**Consigne écrite:** Prolongez le texte sur l'accueil de la petite enfance au-delà de sa dernière phrase.

== Document

Publié le 4 décembre 2013 à 19h19 - Dernière mise à jour le 27 octobre 2022 à 17h03
La Chambre régionale des comptes vient de rendre public un rapport sur l’accueil de la petite enfance.
Il est avancé : « L’offre d’accueil des enfants de moins de 3 ans s’est développée de façon notable au cours des 6 dernières années. Entre 2006 et 2011, la capacité d’accueil des enfants de moins de 3 ans a augmenté de 11,7% (on compte 2,4 M enfants de moins de 3 ans pour 1,26 M de places), et les dépenses de 19,2%. Le coût global de cette politique pour les finances publiques est estimé à 13,95 Md€ en 2011 répartis entre la branche famille de la sécurité sociale pour 73,2 %, les collectivités locales pour 17,4% et l’Etat pour 9,5%.
C’est une politique facultative pour les communes, qui organisent l’offre d’accueil sur leur territoire selon plusieurs modalités : elles assurent la gestion de la majorité des établissements d’accueil du jeune enfant (EAJE), et contribuent à leur investissement et à leur fonctionnement (le coût de création d’une place en crèche est en moyenne de 30 000 €); elles donnent des subventions aux crèches associatives.

====
== Données affichées

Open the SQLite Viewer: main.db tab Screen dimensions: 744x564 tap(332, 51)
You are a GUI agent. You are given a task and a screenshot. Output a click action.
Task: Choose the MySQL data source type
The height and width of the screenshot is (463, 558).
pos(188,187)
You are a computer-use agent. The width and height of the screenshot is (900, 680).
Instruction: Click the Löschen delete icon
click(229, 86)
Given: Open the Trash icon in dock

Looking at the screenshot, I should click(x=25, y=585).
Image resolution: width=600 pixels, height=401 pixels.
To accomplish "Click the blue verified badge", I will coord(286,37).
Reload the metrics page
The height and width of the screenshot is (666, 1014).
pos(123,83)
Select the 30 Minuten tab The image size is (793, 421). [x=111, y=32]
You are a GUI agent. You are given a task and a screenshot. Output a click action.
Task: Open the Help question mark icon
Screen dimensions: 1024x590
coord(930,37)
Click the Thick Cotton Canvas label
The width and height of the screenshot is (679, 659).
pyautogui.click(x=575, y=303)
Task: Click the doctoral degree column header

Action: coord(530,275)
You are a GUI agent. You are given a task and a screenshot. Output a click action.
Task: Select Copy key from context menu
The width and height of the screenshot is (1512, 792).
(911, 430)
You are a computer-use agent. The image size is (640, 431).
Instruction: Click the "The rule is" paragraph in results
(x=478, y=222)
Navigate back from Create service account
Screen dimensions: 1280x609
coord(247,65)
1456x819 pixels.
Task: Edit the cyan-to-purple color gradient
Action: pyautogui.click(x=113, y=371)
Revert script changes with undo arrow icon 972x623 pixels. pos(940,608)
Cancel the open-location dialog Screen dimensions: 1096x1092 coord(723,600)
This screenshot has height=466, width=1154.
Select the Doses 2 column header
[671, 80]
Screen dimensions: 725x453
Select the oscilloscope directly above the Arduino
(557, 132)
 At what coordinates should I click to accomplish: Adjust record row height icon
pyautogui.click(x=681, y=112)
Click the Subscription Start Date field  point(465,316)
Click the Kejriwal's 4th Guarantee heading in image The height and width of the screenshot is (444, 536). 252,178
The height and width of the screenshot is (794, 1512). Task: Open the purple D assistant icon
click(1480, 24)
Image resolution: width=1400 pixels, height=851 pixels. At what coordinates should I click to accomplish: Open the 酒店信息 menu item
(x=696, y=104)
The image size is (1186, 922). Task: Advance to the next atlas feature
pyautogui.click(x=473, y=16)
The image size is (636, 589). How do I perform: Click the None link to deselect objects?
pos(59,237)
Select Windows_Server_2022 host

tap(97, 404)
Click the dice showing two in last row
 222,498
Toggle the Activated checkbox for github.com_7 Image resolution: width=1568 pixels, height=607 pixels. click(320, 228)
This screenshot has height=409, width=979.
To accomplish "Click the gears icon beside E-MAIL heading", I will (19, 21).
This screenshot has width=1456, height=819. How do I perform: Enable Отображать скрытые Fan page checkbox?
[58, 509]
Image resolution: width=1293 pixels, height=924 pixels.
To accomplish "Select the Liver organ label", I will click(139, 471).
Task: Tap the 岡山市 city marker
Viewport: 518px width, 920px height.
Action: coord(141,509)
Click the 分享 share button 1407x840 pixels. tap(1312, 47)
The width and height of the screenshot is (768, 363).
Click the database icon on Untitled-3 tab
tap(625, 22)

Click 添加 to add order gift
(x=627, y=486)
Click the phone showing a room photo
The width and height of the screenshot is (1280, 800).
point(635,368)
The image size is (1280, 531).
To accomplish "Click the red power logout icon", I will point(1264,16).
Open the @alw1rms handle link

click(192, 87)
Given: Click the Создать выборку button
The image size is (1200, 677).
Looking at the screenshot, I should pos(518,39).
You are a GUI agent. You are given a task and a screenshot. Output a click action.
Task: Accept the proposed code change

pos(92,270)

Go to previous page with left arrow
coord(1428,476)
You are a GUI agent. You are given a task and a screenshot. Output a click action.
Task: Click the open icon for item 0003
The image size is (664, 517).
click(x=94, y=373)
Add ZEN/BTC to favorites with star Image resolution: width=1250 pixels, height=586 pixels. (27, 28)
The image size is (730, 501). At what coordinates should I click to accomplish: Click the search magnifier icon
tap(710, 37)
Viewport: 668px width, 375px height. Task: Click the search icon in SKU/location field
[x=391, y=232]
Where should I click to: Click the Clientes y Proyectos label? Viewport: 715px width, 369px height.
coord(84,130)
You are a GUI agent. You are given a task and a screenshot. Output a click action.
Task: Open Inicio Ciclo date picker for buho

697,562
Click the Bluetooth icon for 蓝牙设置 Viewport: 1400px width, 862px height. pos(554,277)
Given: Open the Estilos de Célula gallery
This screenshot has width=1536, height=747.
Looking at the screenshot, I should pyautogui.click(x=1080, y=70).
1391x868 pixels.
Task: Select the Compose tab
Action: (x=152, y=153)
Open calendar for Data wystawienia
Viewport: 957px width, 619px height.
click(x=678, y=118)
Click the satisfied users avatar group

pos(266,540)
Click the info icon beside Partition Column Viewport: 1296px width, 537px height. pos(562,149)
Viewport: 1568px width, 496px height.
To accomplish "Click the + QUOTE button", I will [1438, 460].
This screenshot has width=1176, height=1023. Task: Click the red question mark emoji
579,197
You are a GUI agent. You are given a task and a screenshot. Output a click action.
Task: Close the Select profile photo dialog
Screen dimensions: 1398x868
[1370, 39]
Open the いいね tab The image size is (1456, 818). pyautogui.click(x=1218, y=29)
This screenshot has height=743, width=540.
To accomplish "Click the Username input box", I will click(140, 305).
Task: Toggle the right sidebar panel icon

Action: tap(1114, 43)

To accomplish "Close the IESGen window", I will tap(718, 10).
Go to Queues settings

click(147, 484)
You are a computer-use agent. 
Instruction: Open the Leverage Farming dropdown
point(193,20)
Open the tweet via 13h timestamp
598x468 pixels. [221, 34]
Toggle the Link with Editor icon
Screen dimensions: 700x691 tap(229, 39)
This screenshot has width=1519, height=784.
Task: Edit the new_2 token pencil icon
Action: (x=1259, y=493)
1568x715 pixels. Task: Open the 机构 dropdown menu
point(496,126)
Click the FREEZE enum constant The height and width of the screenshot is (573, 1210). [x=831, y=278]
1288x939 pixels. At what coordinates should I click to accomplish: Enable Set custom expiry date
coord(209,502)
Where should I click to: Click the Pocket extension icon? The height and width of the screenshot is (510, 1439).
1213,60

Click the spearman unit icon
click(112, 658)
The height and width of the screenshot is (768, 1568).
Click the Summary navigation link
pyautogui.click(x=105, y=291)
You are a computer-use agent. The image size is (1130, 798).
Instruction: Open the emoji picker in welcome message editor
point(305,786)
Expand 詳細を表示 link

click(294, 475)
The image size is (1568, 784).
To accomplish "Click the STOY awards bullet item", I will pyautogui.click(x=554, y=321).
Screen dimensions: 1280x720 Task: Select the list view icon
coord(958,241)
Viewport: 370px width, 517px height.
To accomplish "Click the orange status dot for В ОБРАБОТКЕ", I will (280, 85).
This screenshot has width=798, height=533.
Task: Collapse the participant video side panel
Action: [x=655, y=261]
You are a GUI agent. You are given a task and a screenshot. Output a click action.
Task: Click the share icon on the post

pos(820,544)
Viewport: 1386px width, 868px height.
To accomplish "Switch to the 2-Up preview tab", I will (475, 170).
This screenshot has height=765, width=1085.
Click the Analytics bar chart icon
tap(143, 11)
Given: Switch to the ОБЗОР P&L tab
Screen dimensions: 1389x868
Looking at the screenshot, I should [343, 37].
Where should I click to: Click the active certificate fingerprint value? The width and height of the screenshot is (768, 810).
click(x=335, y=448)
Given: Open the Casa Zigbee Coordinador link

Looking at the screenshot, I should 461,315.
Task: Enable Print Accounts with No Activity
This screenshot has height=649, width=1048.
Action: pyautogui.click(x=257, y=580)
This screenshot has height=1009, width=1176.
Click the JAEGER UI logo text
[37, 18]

====

**Réponse attendue:**
L’enquête a porté sur les modes de garde dits « formels » : crèche, assistante maternelle, école préélémentaire et salarié à domicile. 15 CRC ont participé, notamment celle de Paca par des contrôles sur les villes de Marseille et Martigues, dont les rapports d’observation sont en ligne Chambre régionale des comptes
Les principaux points relevés par le rapport, concernant les collectivités locales et en particulier les communes, mettent en évidence un accès inégal à l’offre d’accueil, une connaissance imparfaite de cette offre et de son adéquation aux besoins des familles, et une transparence insuffisante dans l’attribution des places. Les contrôles de Marseille et Martigues confirment ces constats.
1- Une offre d’accueil renforcée mais encore inégale
Une offre de garde en forte progression
Le taux de couverture (nombre de places rapporté au nombre d’enfants) est passé de 47,7% à 52,2% au plan national. La progression tient pour l’essentiel à l’accroissement du nombre d’assistants maternels, dans une moindre mesure à celui des places de crèche, tandis que la préscolarisation des enfants de 2 ans chute de 48% (le taux de préscolarisation est divisé par 3 en 10 ans). En cause, la priorité donnée à la scolarisation des enfants de 3 ans en période de forte hausse de la natalité.
A Marseille, la progression constante de l’offre d’accueil au cours des années récentes tient pour l’essentiel à l’augmentation de la capacité des crèches associatives et privées ; les crèches municipales ont accru leur capacité d’accueil de 65 places entre 2008 et 2012. La ville souligne la forte croissance de la scolarisation des enfants de 2 ans, depuis la rentrée 2013.
Le rapport public note la persistance de disparités, tant sur le plan territorial que du point de vue de l’équité sociale.
Un accès inégal à l’offre d’accueil
D’importantes disparités territoriales subsistent et l’accès des familles les plus modestes à l’offre de garde reste difficile. La capacité d’accueil varie de 1 à 3 selon les départements métropolitains : de 30,2% en Seine Saint Denis à 85,6% en Haute-Loire.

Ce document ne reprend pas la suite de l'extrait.